Confusuion-spies/lies
melclaros
melclaros at yahoo.com
Thu May 29 00:27:05 UTC 2003
No: HPFGUIDX 58844
--- In HPforGrownups at yahoogroups.com, "Steve" <bboy_mn at y...> wrote:
>
> Also the Snape as a spy theory, if our assumptions about the future
> are right, hinges on Snape being a double agent. That would mean
that
> DE's with a need to know, would have known that Voldemort sent Snape
> to be a spy for Dumbledore. Let's face it, Dumbledore has spies in
> Voldimort's organization, and we know that Peter was a spy against
> Dumbledore. In a spy game like this, double agents would seem a very
> reasonable assumption.
>
> Snape makes one grand gesture by divulging Voldemort information,
with
> Voldemort's knowledge and permission, to Dumbledore and that get's
his
> foot in the door. After that, his trickle of information is of the
> 'too little too late' although accurate variety. Just enough to
> maintain his credability.
>
> So, if Snape is really working for Dumbledore, I guess we could
> consider him a triple agent. A DE who has enteted the service of
> Dumbledore as a spy agianst Voldemort, who Voldemort thinks is
spying
> for him against Dumbledore, but in reality is a spy for Dumbledore
> against Voldemort.
>
> So I don't think the limited public knowledge that Snape was a spy
> works against him. The DE's think he was pretending to be a spy, but
> actually assume he is still with Voldemort. The general wizard world
> think he was a spy against Voldemort.
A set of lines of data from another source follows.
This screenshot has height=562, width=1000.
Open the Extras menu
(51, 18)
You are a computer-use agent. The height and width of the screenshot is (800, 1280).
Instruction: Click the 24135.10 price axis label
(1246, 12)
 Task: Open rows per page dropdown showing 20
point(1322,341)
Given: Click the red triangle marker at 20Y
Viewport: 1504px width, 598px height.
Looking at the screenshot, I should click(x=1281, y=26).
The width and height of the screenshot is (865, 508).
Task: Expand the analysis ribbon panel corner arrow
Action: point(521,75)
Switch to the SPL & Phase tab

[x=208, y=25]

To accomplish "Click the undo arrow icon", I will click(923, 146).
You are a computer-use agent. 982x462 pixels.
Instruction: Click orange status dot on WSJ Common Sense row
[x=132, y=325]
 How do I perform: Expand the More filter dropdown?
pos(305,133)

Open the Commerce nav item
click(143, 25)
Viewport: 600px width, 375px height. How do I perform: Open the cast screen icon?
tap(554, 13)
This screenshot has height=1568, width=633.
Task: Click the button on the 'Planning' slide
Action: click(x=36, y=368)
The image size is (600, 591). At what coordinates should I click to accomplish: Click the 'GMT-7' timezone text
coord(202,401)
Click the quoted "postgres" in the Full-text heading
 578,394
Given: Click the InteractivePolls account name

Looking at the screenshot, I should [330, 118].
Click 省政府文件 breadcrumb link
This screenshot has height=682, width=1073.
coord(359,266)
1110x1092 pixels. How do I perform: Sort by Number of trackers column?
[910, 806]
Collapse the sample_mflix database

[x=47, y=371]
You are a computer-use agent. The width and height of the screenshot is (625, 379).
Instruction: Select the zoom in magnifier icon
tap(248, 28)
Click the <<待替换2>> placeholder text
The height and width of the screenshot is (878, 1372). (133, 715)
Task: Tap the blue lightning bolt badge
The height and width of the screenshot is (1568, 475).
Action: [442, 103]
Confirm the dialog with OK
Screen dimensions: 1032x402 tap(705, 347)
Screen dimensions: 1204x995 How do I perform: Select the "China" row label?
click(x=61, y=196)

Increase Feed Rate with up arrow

This puts Snape in the perfect
> position to go back to Voldemort and claim the samething everyone
> else, like Lucius, claimed, has that he was just biding his time and
> maintaining his cover waiting for some sign that Voldemort was back.
>
Me:
I wonder...
The more I think about this the more sense it makes that Snape's
trial/interrogation/whatever was *not* secret. That it was, in fact,
highly publicized--at least to those who count. (And only JKR knows
who they are.)
If Snape was publicly "cleared by this council" he has the WW on his
side saying, "what a nice boy he is coming 'round like that" ~while
at the same time~ he has the DE old-boys yukking it up saying, "Well
played, Severus! Pulled the wool right over their eyes! How *did* you
manage Dumbledore?"
That would also explain why Karkaroff was so hell bent on turning him
in...maybe he was trying to tell them Snape had gone right back to
Voldemort AFTER being cleared by the council. Karkaroff was taken out
still yelling about Snape, wasn't he? I don't have the book here.